KGGen: Extracting Knowledge Graphs from Plain Text with Language Models
Key Points
- 1KGGen is a novel text-to-knowledge-graph generator that leverages language models and an iterative entity and edge resolution algorithm to produce high-quality, dense knowledge graphs from plain text.
- 2The paper introduces MINE, a new benchmark for KG extraction, on which KGGen outperforms OpenIE and performs comparably to GraphRAG in retrieval, while demonstrating better information retention.
- 3KGGen significantly reduces graph sparsity by clustering and de-duplicating entities and relations, leading to more generalizable KGs and superior efficiency and scaling properties compared to existing methods like GraphRAG.
KGGen is a novel text-to-knowledge-graph (KG) generator that addresses the scarcity and incompleteness of high-quality KGs by leveraging language models (LMs) and a sophisticated entity and edge resolution approach. Existing methods like OpenIE and Microsoft's GraphRAG often produce sparse and disconnected KGs due to a lack of effective entity resolution and relation normalization. KGGen aims to create dense, high-quality KGs by clustering and de-duplicating related entities and normalizing relation types. The paper also introduces MINE (Measure of Information in Nodes and Edges), the first benchmark specifically designed to evaluate KG extractors from plain text.

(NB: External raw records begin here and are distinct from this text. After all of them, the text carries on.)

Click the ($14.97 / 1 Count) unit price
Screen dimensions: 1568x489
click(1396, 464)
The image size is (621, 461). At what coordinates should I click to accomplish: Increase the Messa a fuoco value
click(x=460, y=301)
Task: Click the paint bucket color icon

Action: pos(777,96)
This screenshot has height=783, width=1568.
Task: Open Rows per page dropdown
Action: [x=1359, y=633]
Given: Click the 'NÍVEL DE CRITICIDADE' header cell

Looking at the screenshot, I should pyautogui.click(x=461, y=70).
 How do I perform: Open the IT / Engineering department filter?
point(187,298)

The core methodology of KGGen is a multi-stage approach:
- Entity and Relation Extraction:
- Step 1 (Entity Extraction): Given the source text, the LLM is prompted to extract a list of relevant entities.

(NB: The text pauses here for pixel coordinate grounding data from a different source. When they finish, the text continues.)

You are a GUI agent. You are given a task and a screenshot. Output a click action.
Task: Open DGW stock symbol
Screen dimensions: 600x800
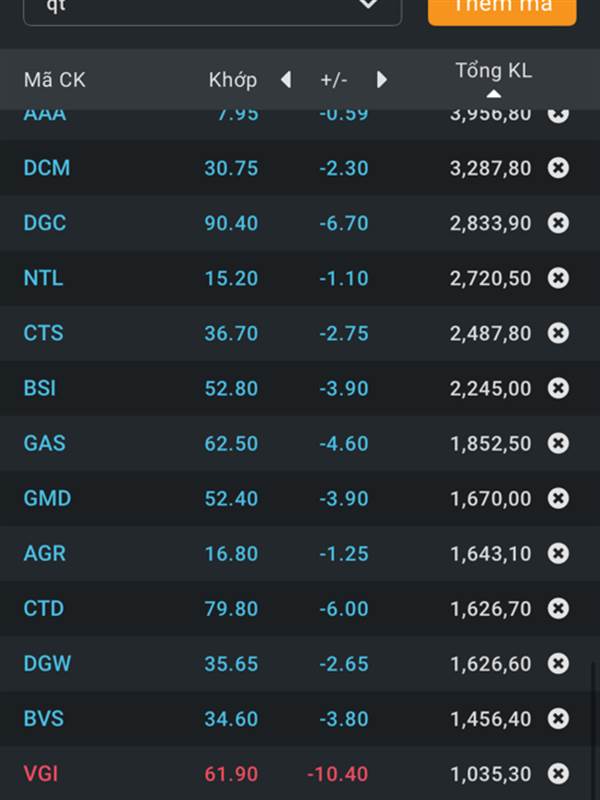pos(47,663)
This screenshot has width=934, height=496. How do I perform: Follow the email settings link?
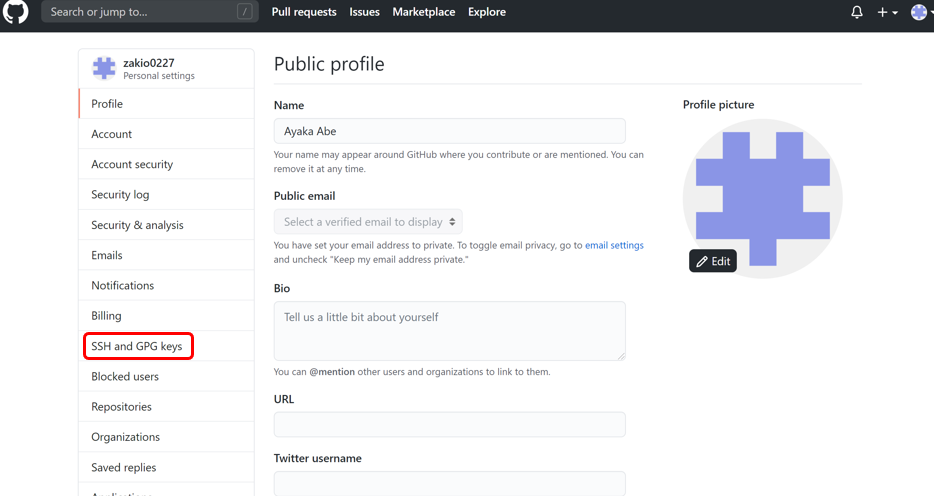tap(614, 245)
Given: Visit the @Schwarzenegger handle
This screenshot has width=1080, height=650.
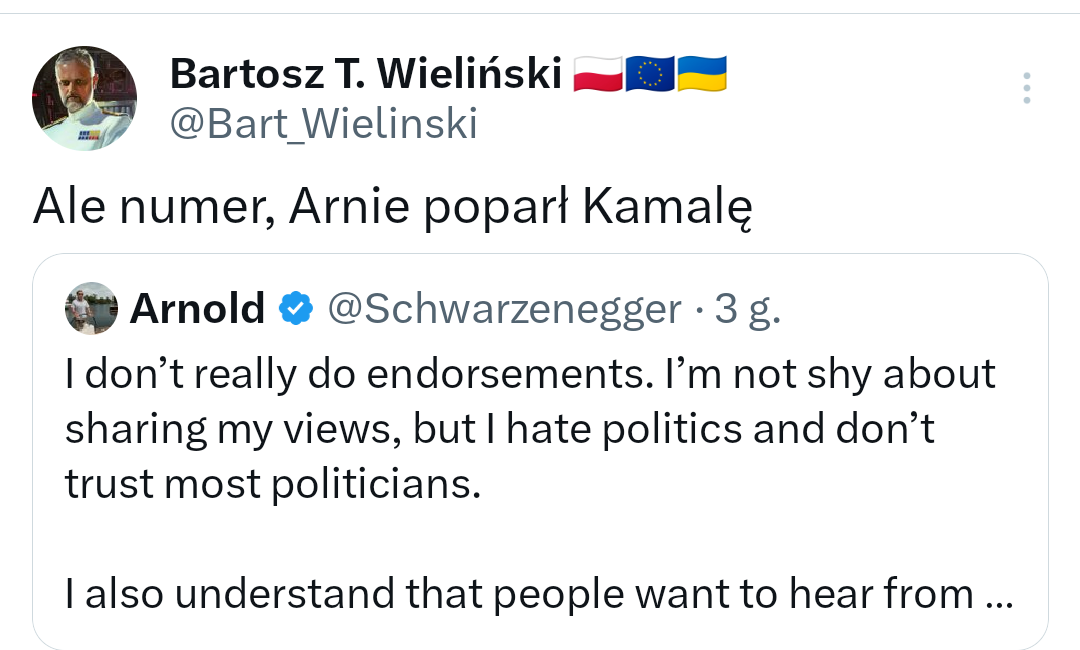Looking at the screenshot, I should pyautogui.click(x=504, y=309).
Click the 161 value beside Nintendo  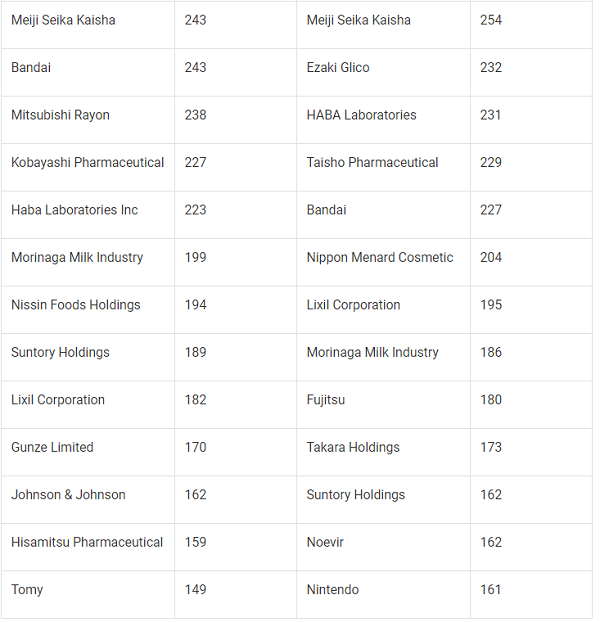click(491, 590)
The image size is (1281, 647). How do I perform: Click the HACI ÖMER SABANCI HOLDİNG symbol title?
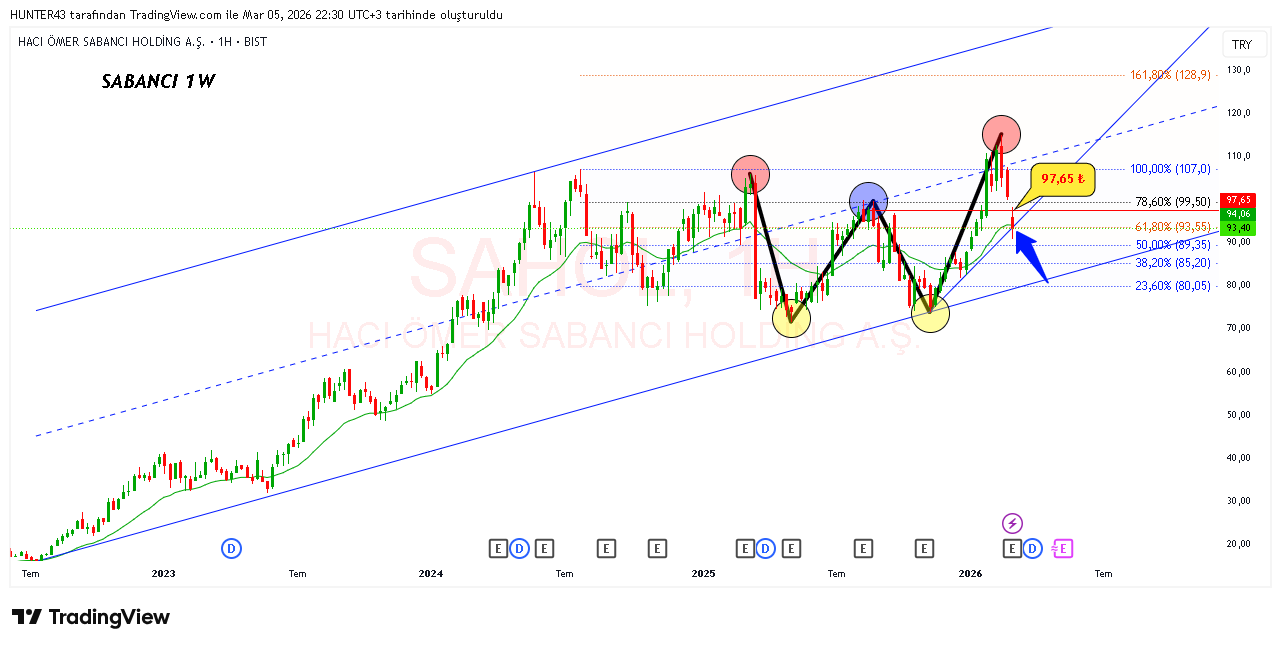pos(110,42)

- Step 2 (Relation Extraction): Using the source text and the previously extracted list of entities, the LLM is prompted to output a list of subject-predicate-object relations, ensuring that subjects and objects are consistent with the extracted entities.
- Aggregation:
- Entity and Edge Resolution:
- Semantic Embedding: All items (entities or edges) in the aggregated graph are first converted into semantic embeddings. The paper specifically mentions using
all-MiniLM-L6-v2from SentenceTransformers for this purpose. - Clustering: K-means clustering is applied to these semantic embeddings, grouping similar items into clusters (e.g., clusters of 128 items). This pre-processing step efficiently handles large KGs by partitioning the resolution task.
- Similar Item Retrieval: Within each cluster, for every item, the top-k (e.g., ) most semantically similar items are retrieved. This retrieval leverages a fused approach combining BM25 (for lexical similarity) and semantic embedding similarity. The combined similarity score for a query and an item can be represented as a weighted sum:
where is typically 0.5 for equal weighting.
- LLM-based De-duplication: The retrieved set of similar items is then passed to an LLM. The LLM is prompted to identify *exact duplicates* from this set, specifically considering variations in tense, plurality, case, abbreviations, and shorthand forms (e.g., "Olympic Winter Games", "Winter Olympics", "winter Olympic games"). This step leverages the LLM's understanding of natural language nuances for precise matching.
- Canonical Representative Selection: For each identified set of duplicates, the LLM selects a single, canonical representative (similar to aliases in Wikidata) that best captures the shared meaning. Cluster maps are maintained to track which original entities or edges are mapped to which canonical alias.
- Iteration: The item and its identified duplicates are removed from the current cluster, and the process (retrieval, LLM de-duplication, canonical selection) repeats until no items remain in the cluster. This iterative refinement ensures comprehensive de-duplication.
KGGen's performance is evaluated using the novel MINE benchmark, which includes:
- MINE-1 (Knowledge Retention): Measures the ability of a KG extractor to capture information from short texts. It assesses if 15 pre-defined, ground-truth facts from an article can be recovered from the extracted KG via a semantic query process and LLM-based verification.
- MINE-2 (KG-Assisted RAG Description): Evaluates downstream RAG performance using KGs built from multi-million token datasets (WikiQA). It assesses how well the KG facilitates answer synthesis for given questions, using retrieved triples and an LLM to generate responses.
The paper demonstrates that KGGen significantly outperforms GraphRAG and OpenIE in terms of information retention on MINE-1, achieves comparable RAG performance on MINE-2, and critically, produces KGs with more concise, generalizable entities and relations. Qualitatively, KGGen generates KGs that are more informative and coherent, avoiding the hyperspecific or generic nodes often found in outputs from other tools. Furthermore, KGGen exhibits superior scaling properties, with the average re-usability of relation types increasing with corpus size, unlike GraphRAG, which generates nearly as many relation types as edges even for large corpora. Efficiency analysis shows KGGen to be significantly faster and more cost-effective for large corpora compared to GraphRAG, primarily due to its effective de-duplication reducing the number of LLM calls in the later stages.